Take every line from the entries below that includes the word "computer" and copy it.

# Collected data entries
--------------------------------

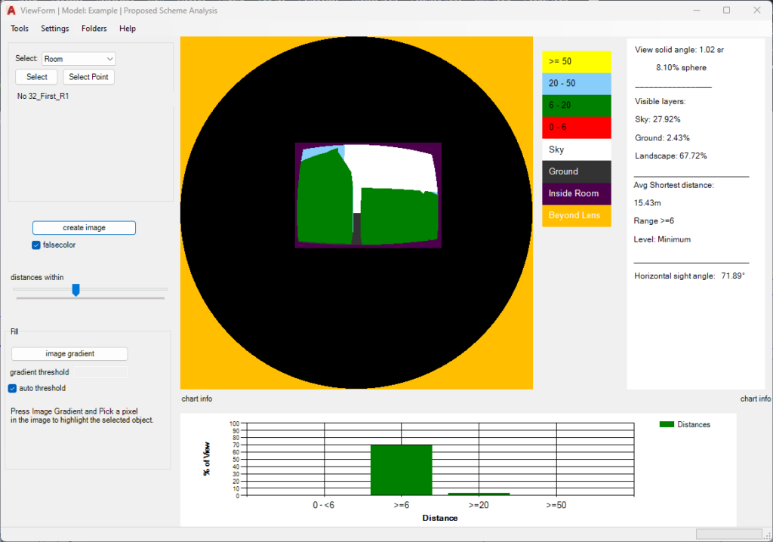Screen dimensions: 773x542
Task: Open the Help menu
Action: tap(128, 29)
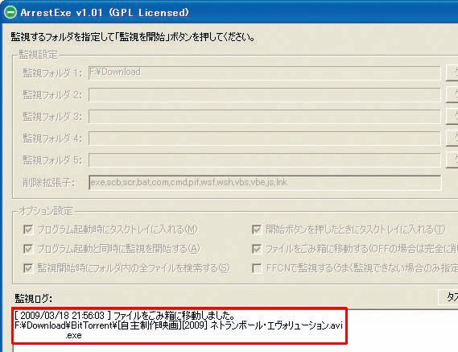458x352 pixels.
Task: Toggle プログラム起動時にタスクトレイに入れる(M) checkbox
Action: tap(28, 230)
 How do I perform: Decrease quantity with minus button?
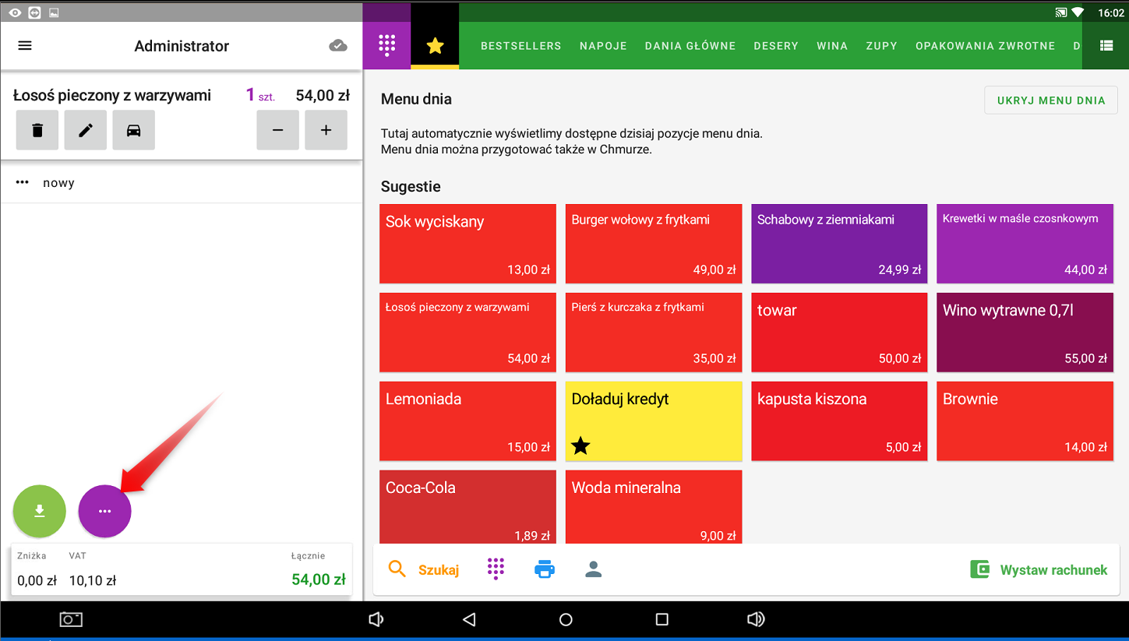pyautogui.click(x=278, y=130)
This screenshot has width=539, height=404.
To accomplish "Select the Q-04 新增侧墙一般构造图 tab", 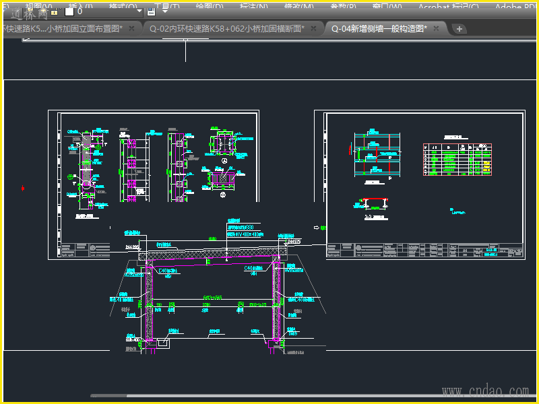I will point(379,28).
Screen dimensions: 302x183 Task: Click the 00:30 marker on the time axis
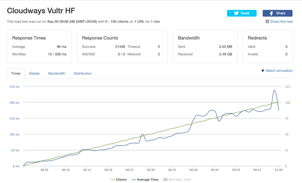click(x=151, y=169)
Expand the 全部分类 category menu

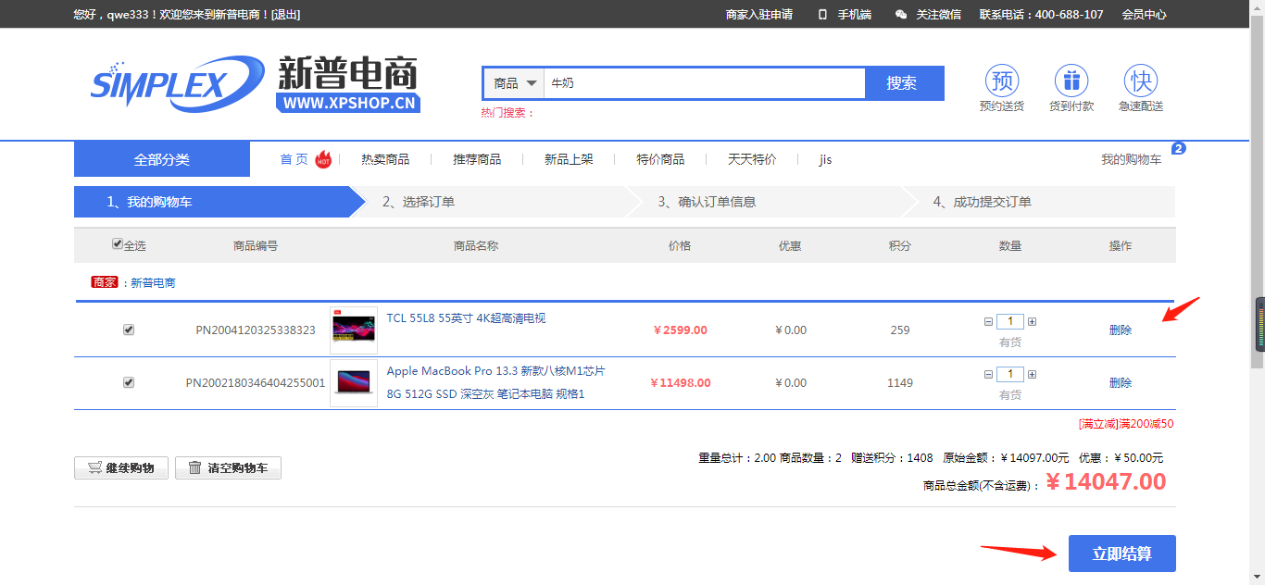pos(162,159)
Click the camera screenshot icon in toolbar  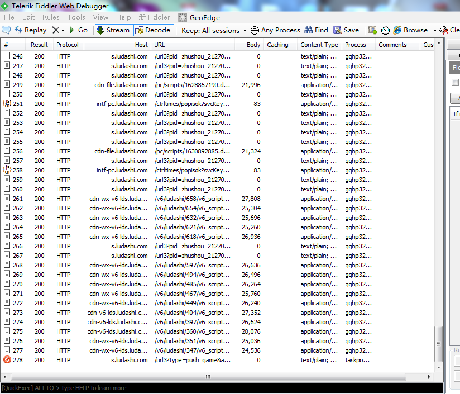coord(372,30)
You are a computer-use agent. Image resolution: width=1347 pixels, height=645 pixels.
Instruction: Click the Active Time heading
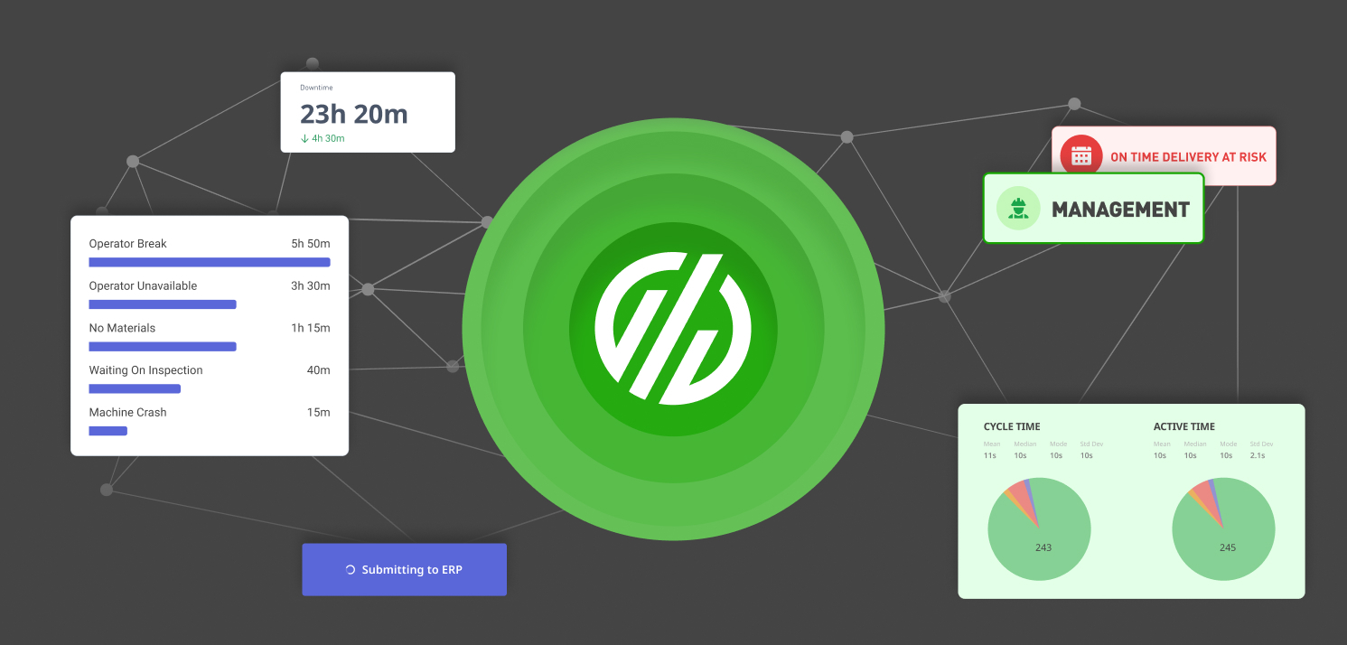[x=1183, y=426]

--------------------------------

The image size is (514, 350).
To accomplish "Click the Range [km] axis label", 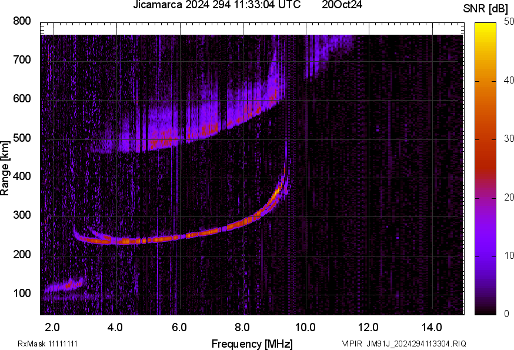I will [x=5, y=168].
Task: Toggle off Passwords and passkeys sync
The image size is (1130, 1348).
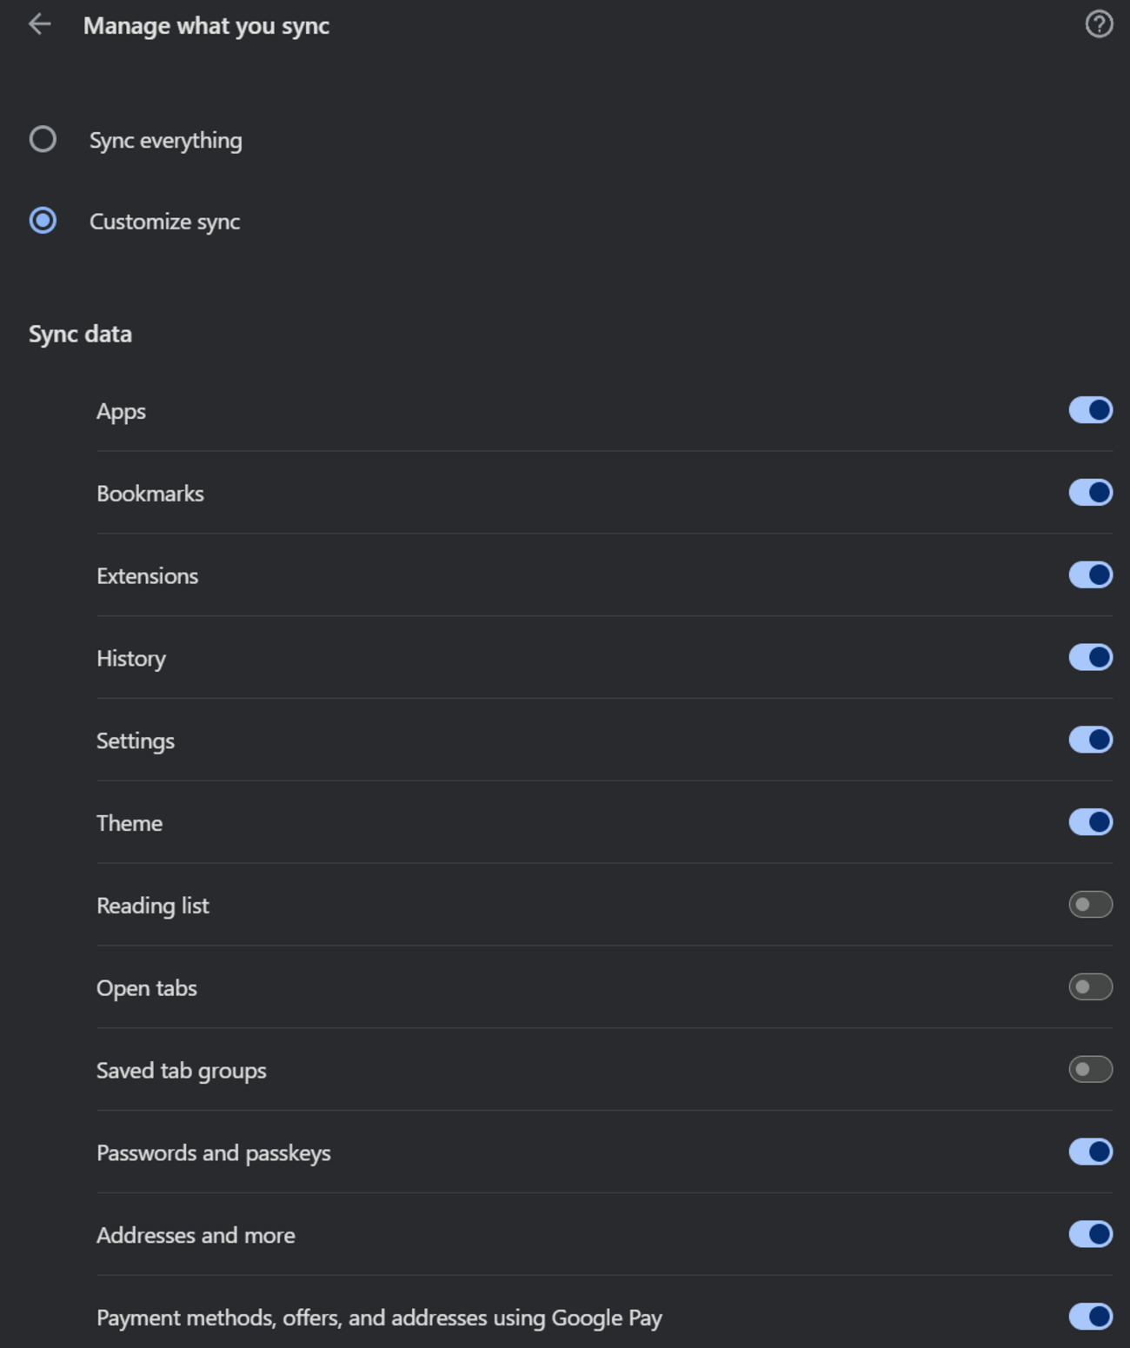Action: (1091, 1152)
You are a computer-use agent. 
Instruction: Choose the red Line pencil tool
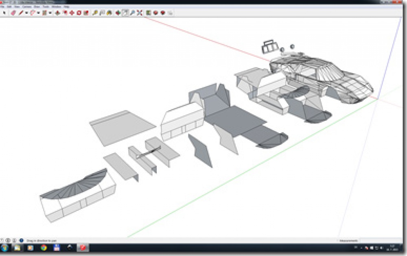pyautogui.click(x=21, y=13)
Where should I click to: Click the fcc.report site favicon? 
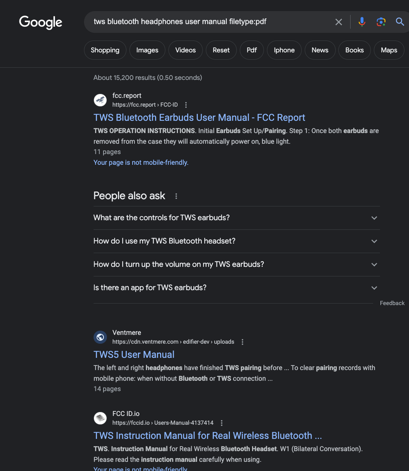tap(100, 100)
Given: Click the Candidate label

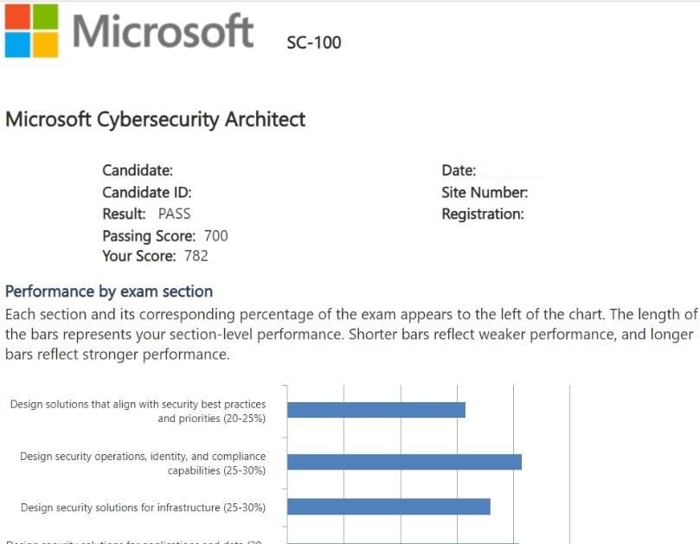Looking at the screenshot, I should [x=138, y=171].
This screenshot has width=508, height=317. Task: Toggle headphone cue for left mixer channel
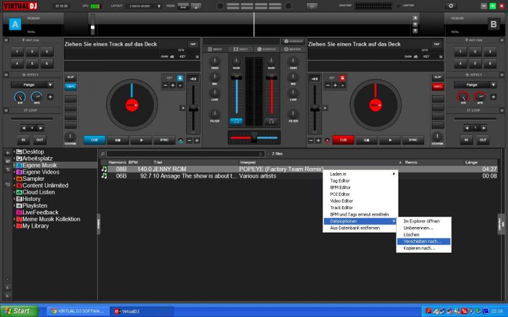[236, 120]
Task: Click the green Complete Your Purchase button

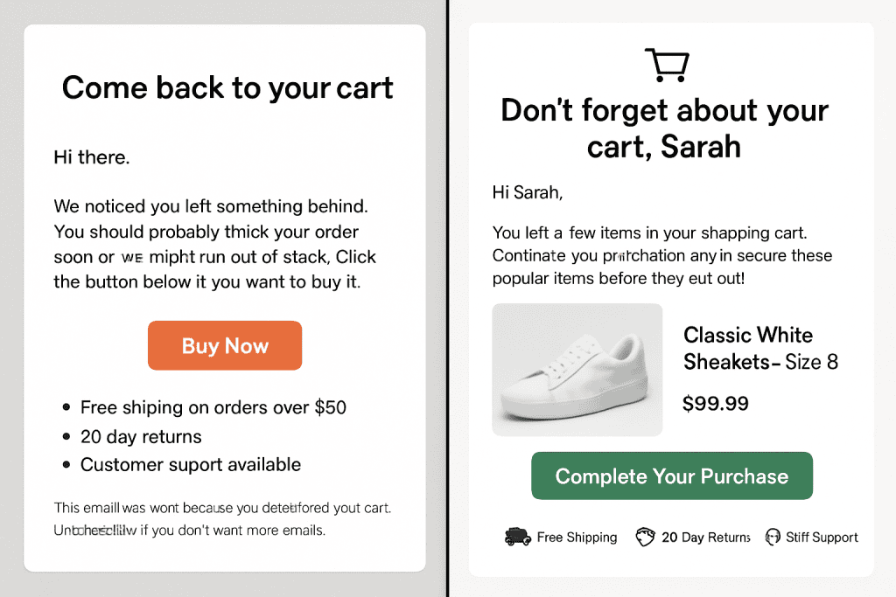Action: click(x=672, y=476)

--------------------------------

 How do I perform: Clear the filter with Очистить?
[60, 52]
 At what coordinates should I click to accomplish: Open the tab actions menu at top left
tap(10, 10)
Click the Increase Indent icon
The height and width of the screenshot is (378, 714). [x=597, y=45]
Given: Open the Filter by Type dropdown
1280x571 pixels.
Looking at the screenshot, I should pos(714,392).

--------------------------------

# Solution to this problem
You are a computer-use agent. Image resolution: width=1347 pixels, height=645 pixels.
You are a computer-use agent. 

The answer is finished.